WHAT THIS TASK INVOLVES: Your answer must be every line of the data that holds the string "agent".

TASK MATERIAL:
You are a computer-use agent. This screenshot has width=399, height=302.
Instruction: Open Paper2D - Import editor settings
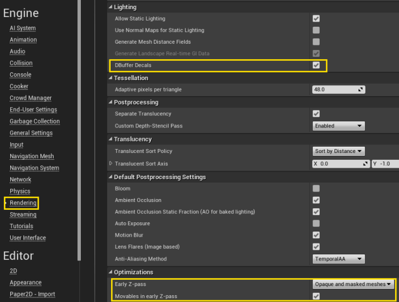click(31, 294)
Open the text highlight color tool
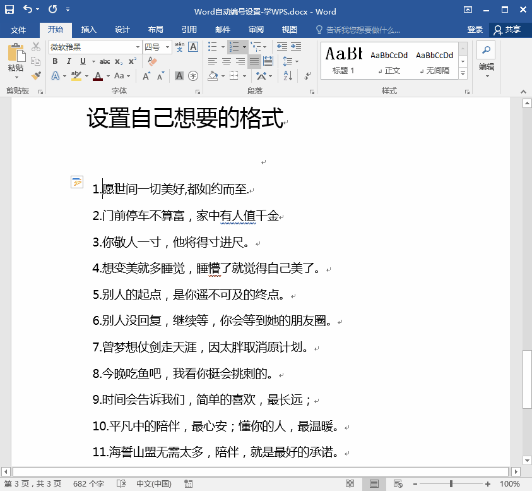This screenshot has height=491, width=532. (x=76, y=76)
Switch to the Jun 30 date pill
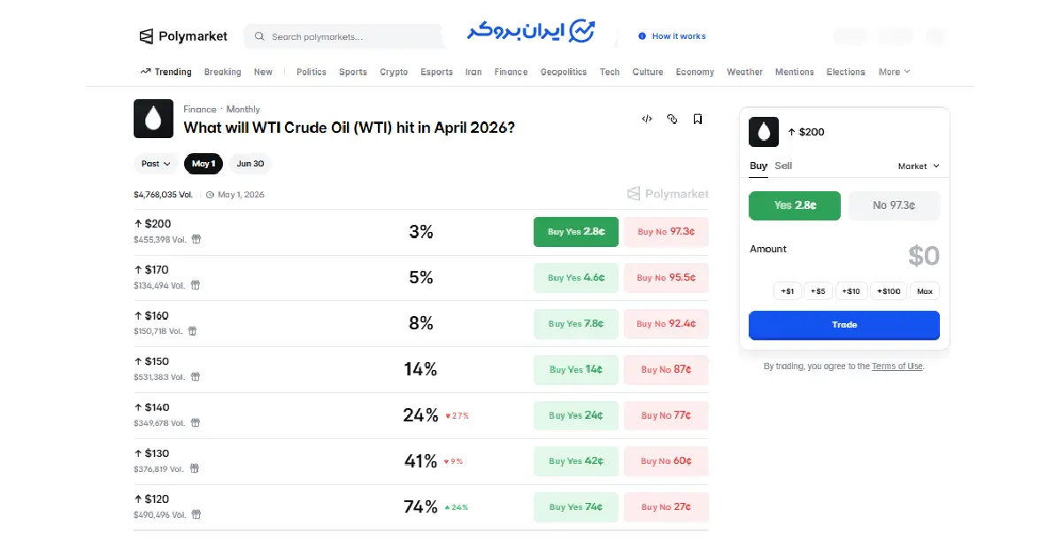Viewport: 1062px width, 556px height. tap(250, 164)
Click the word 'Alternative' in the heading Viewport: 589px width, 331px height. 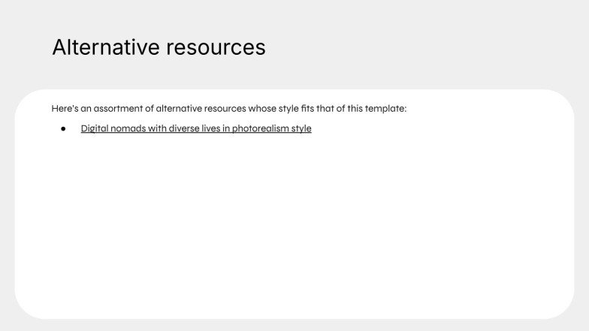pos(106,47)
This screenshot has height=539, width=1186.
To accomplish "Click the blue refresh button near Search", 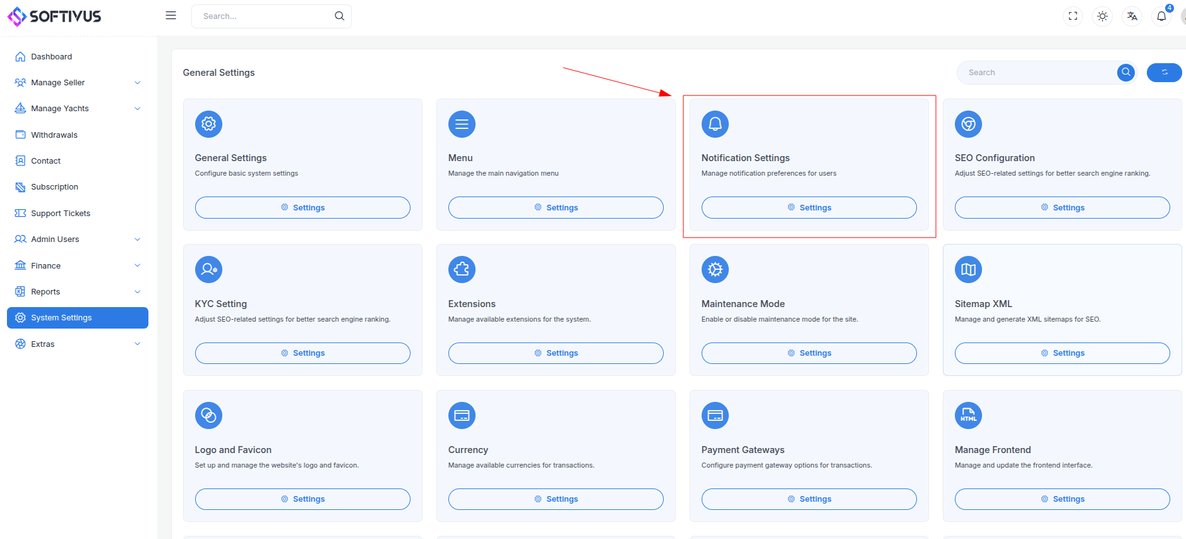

==

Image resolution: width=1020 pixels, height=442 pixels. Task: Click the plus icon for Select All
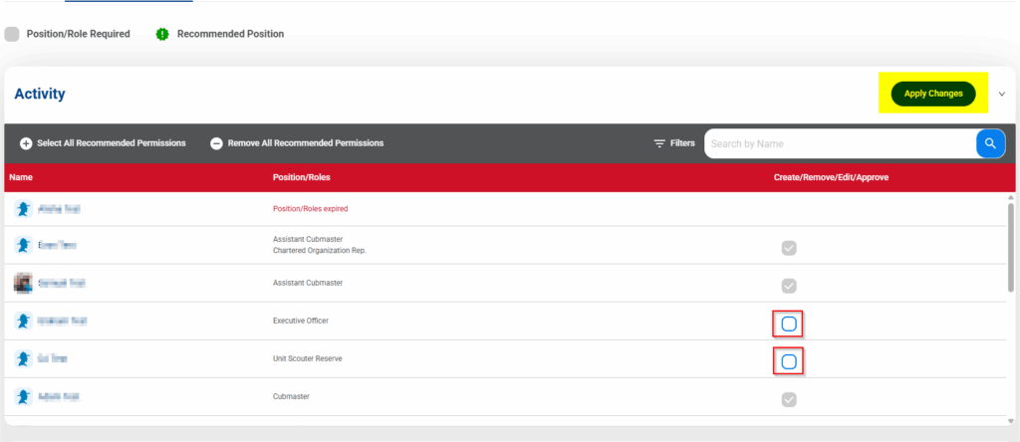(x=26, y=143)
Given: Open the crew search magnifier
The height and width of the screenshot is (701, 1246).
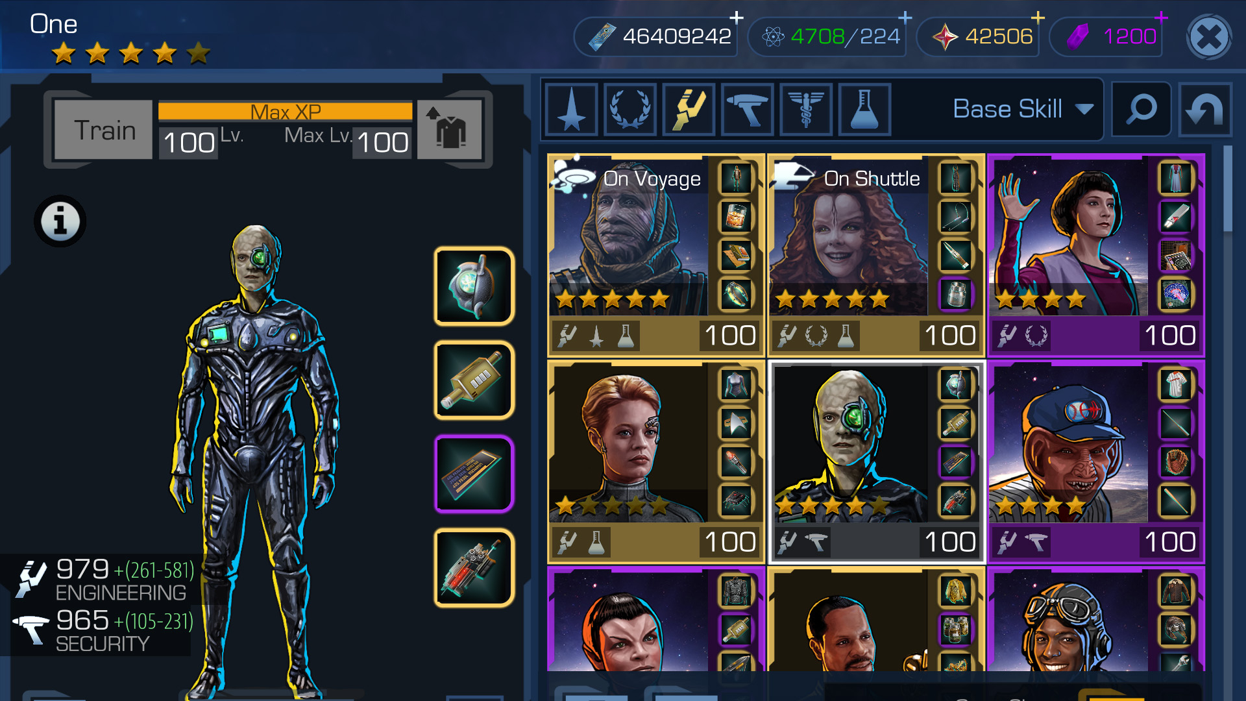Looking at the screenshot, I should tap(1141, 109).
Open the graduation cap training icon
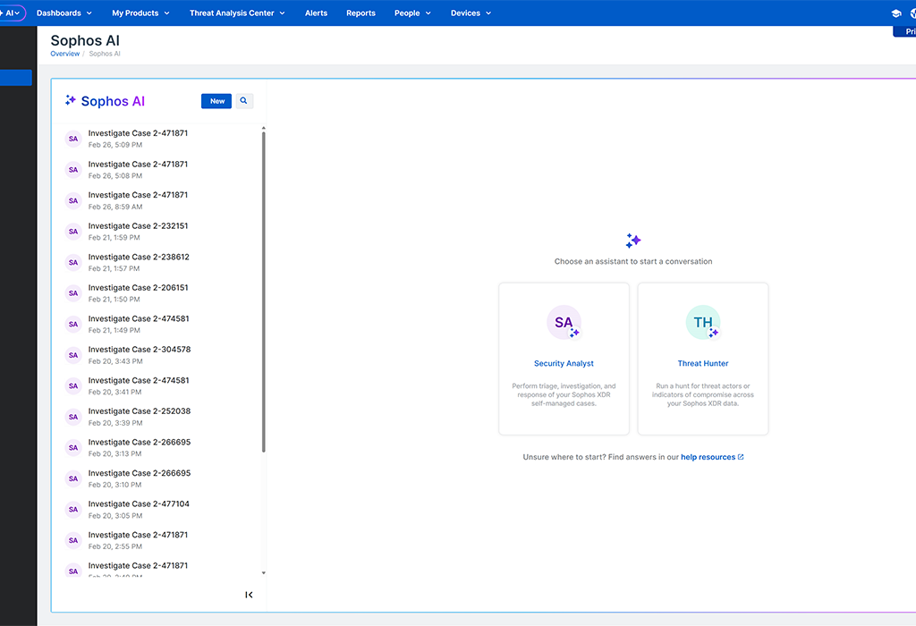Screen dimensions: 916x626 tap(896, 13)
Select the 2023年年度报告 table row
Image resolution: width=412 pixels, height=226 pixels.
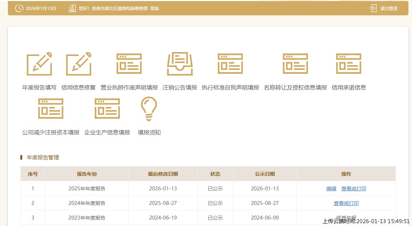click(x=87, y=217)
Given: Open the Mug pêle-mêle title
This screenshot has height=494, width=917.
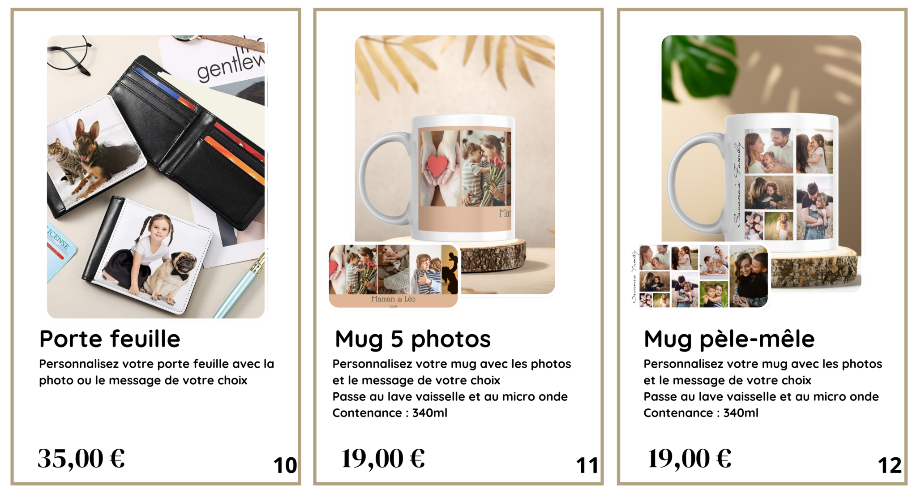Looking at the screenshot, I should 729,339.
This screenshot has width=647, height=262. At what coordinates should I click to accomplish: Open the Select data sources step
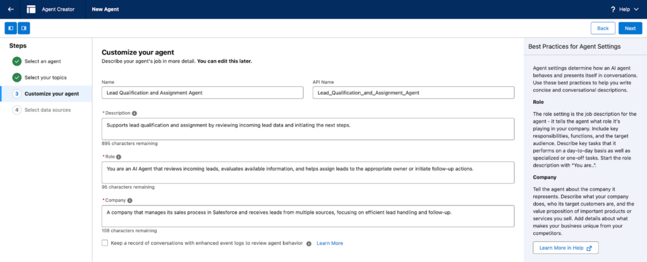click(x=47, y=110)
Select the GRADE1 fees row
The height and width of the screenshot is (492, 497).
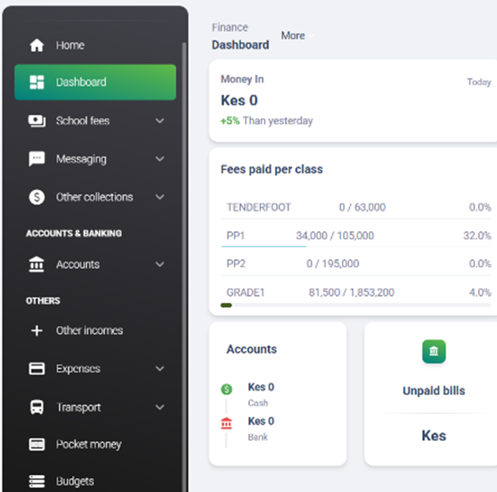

...

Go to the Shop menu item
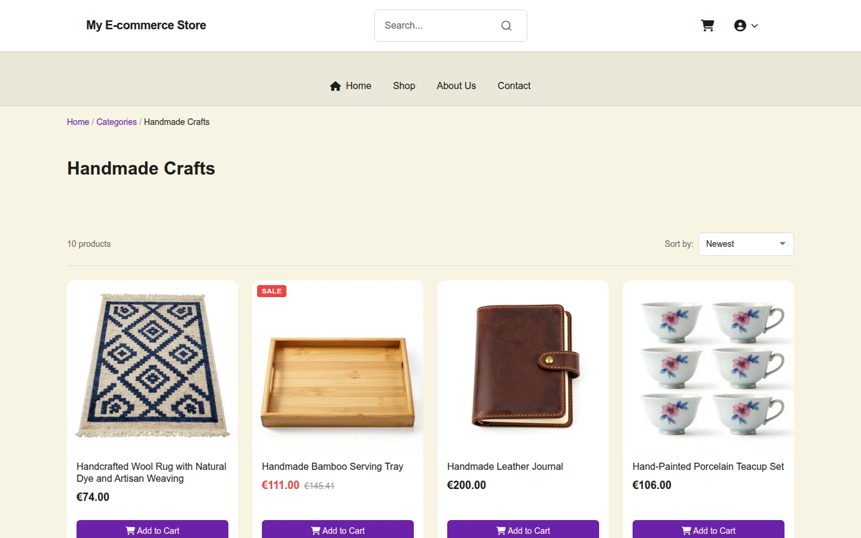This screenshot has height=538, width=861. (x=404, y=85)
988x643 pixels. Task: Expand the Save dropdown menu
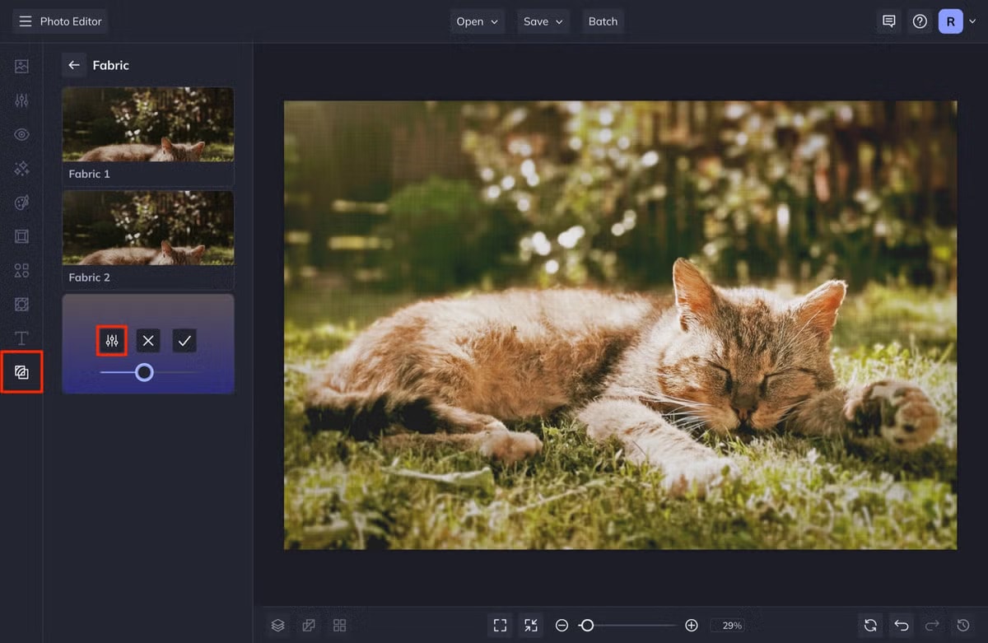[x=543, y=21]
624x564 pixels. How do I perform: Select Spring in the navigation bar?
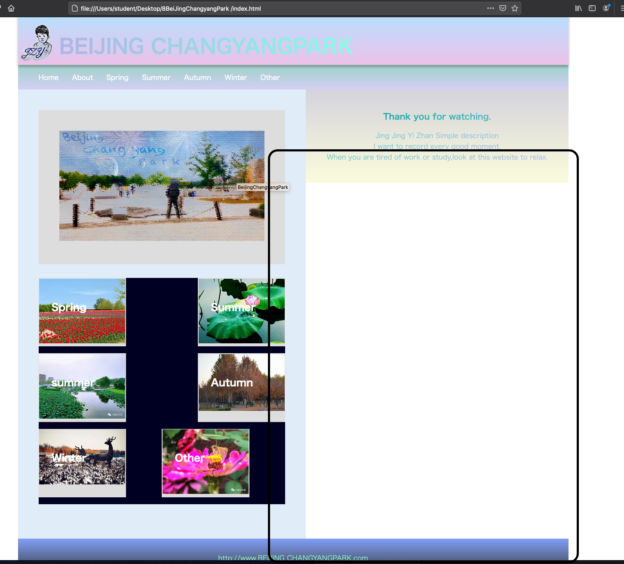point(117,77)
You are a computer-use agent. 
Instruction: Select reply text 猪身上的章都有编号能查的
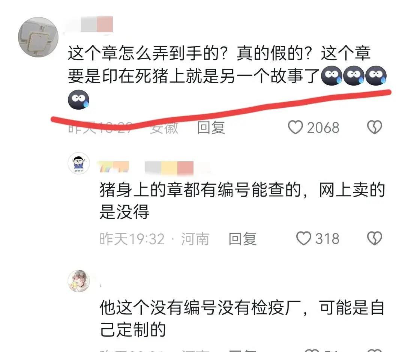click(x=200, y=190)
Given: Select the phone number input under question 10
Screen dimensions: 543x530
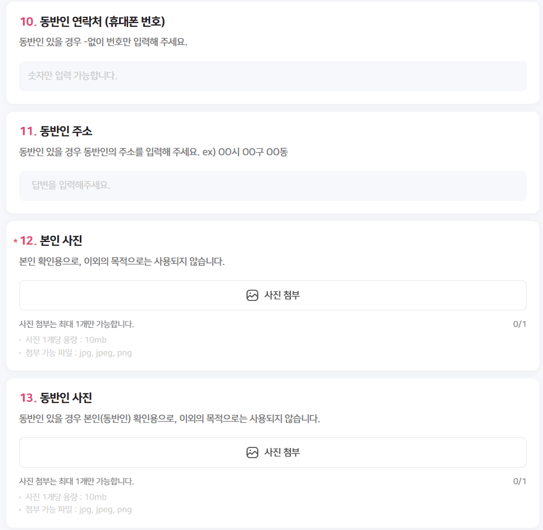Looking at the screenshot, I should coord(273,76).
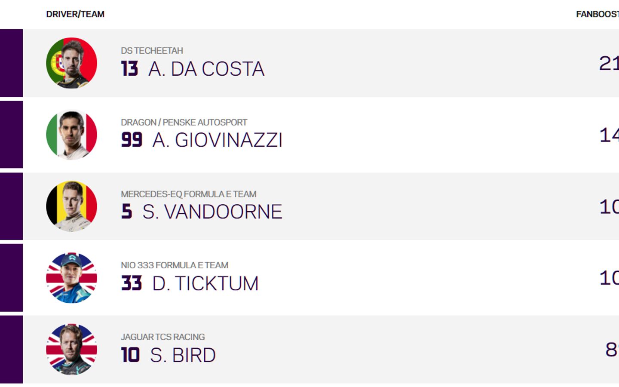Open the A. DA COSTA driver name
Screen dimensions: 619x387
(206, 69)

ANSWER:
You are a computer-use agent. This screenshot has width=399, height=302.
You are a computer-use agent. 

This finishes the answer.